Dalam UU No 7/2004 mengatur bahwa sumberdaya air yang meliputi satu wilayah sungai secara keseluruhan (dari hulu ke hilir) hanya dapat dilaksanakan oleh BUMN/BUMD pengelolah sumberdaya air atau kerja sama antara keduanya. Dengan ketentuan tersebut tidak mungkin ada pratek pengalihan, penyerahan atau pelimpahan pengelolaan sumberdaya air suatu secara keseluruhan kepada pihak swasta atau perorangan. Sebagai contoh, Perum Jasa Tirta I di Malang dan Perum Jasa Tirta II di Purwakarta adalah BUMN pengelolah sumberdaya air yang dibentuk berdasarkan peraturan peraturan pemerintah. Usaha pengelolaan sumberdaya air juga dapat dilakukan oleh pihak swasta, usaha perorangan, badan usaha atau kerja sama antar badan usaha (seperti PLN, PDAM). Meskipun demikian peran pengusahaan ini hanya sebatas pada penggunaan air di lokasi tertentu sesuai dengan alokasi yang ditentukan dalam perizinan yang diberikan pemerintah pusat atau daerah.

Hal yang perlu kita perhatikan adalah bahwa pemerintah tidak melakukan “pengalihan saham perusahaan kepada pihak swasta”. Artinya pihak swasta dan perorangan tidak dapat dikatakan menguasai sumber airnya. Pemerintah akan mengatur alokasi air baku untuk kegiatan usahanya. Hal ini juga diperkuat dengan adanya kewajiban pengusahaan sumberdaya air untuk melakukan konsultasi publik atas rencana pengusahaan sumberdaya air yang bersangkutan, sebelum rencana tersebut dimintakan izinnya kepada Pemerintah pusat/daerah.

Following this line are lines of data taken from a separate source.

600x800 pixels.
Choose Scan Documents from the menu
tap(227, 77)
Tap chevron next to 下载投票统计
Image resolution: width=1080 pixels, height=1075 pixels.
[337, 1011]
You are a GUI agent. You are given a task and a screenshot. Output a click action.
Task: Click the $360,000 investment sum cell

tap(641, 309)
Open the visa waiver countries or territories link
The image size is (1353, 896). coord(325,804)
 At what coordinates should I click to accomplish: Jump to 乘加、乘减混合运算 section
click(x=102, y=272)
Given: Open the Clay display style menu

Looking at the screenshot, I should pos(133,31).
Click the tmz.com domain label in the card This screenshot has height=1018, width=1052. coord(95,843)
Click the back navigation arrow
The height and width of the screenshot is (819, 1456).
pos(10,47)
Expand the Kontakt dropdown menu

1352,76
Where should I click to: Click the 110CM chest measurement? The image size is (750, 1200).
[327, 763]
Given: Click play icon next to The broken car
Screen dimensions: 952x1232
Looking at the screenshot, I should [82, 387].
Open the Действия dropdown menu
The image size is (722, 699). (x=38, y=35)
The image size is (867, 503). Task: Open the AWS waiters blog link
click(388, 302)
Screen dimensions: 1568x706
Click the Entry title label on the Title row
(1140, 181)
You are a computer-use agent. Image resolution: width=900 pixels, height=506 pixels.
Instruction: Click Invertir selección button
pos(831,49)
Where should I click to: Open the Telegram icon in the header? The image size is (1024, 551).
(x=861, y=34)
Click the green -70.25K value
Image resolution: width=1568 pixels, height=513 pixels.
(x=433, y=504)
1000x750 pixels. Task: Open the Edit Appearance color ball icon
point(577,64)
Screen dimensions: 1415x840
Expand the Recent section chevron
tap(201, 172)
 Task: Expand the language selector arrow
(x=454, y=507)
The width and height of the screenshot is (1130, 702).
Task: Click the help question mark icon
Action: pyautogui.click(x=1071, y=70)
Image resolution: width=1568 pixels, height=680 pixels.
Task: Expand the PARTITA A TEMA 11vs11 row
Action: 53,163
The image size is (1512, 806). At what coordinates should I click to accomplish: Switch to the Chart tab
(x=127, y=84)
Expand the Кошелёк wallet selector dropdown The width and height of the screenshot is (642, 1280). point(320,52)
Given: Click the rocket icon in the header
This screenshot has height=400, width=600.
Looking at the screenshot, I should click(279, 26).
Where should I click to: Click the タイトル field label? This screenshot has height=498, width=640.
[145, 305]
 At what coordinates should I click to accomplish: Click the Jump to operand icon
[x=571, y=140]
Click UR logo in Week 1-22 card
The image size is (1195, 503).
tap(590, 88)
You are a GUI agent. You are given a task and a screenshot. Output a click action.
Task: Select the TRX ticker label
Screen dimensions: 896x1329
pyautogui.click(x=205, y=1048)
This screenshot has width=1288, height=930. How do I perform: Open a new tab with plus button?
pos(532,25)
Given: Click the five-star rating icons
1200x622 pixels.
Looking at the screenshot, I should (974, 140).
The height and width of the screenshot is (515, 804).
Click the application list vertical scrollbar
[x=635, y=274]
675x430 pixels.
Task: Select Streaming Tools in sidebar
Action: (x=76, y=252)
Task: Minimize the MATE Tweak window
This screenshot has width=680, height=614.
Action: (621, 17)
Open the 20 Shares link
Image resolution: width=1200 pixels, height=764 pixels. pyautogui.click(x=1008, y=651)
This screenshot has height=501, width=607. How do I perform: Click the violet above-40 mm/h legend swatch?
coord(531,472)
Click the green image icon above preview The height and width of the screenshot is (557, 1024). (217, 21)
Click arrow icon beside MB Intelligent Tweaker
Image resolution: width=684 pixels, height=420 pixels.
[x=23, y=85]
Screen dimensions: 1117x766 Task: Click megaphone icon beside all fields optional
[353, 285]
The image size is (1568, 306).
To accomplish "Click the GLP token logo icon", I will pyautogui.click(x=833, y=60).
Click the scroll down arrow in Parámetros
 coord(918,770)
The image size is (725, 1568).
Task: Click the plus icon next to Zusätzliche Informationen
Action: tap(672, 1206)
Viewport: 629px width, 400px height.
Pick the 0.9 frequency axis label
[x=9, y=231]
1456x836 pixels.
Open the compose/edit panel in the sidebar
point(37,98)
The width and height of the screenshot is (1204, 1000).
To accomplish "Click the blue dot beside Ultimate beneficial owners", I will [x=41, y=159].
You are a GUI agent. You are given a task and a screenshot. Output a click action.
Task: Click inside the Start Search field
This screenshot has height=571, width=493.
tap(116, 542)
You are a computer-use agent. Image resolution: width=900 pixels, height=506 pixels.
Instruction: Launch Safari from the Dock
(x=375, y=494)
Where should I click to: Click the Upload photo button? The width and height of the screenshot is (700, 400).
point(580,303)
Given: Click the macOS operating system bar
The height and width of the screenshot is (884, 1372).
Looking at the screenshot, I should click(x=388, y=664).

2.5 Model Pengelolaan Air Di Jepang

Jepang yang terletak di wilayah Sirkum-Pasifik mempunyai keunikan karakteristik sumberdaya air tersendiri. Daerah ini memiliki sungai-sungai pendek dan tergolong curam mengakibatkan pola distribusi siklus air menjadi sangat unik. Banyaknya gunung dan bukit serta sungai yang sempit dan curam tersebut mengakibatkan hujan yang jatuh di daerah hulu mengalir dengan cepat ke laut dan yang terserap kedalam tanah hanya dalam jumlah yang terbatas. Rata-rata curah hujan di Jepang setiap tahunnya di atas 1600 mm, yang terjadi pada musim hujan antara bulan Juni-Oktober. Faktor curah hujan yang tergolong tinggi serta tingkat kemampuan menahan air tanah yang rendah mengharuskan pemerintah Jepang membuat bangunan penangkap/penahan air dalam jumlah besar, mulai dari bendungan raksasa sampai ke kolam-kolam penampungan air skala mikro.
Pemerintah Jepang telah menghabiskan banyak biaya untuk pembangunan bendungan dan kolam penampungan air dalam upayanya untuk memaksimalkan penangkapan air hujan. Menurut hasil survey saat ini tercatat lebih dari 2.650 dam (ketinggian >15 m) telah dibangun di Jepang, dengan daya tampung air mencapai 26.9 milyar meter kubik. Selain dam, embung penampung air juga banyak dibangun dengan peruntukan utama untuk mengairi lahan pertanian. Pembangunan waduk dalam jumlah besar tersebut menempatkan Jepang sebagai negara ketiga terbesar di benua Asia dalam hal jumlah bendungan setelah China dan India, atau peringkat pertama dalam hal rasio antara jumlah bendungan per luas wilayah. Pembangunan bendungan dalam jumlah besar tersebut tidak hanya ditujukan untuk keperluan penampungan air saja namun bersifat multifungsi, misalnya untuk pengendalian banjir, tempat pemeliharaan ikan, rekreasi dan lain-lain. Pembangunan bendungan dan kolam penampungan air di Jepang pada satu sisi memberi keuntungan dalam kaitannya dengan pemenuhan kebutuhan masyarakat akan air untuk aktifitas pertanian, industri maupun perumahan.
Proses distribusi air di Jepang didukung oleh jaringan irigasi yang mantap dengan disertai kesadaran yang tinggi dari para petani dalam kegiatan irigasinya. Jaringan irigasi di Jepang sebagian besar terdiri dari line canal dimana semua struktur salurannya dibuat dari beton dan dirancang khusus untuk tahan gempa. Secara umum, bangunan irigasinya terdiri dari bendung yang berfungsi untuk menaikkan air pada ketinggian tertentu untuk kemudian dialirkan ke saluran irigasi melalui bangunan bagi. Bangunan irigasi di Jepang juga dilengkapi dengan sarana drainase yang berfungsi untuk membuang kelebihan air.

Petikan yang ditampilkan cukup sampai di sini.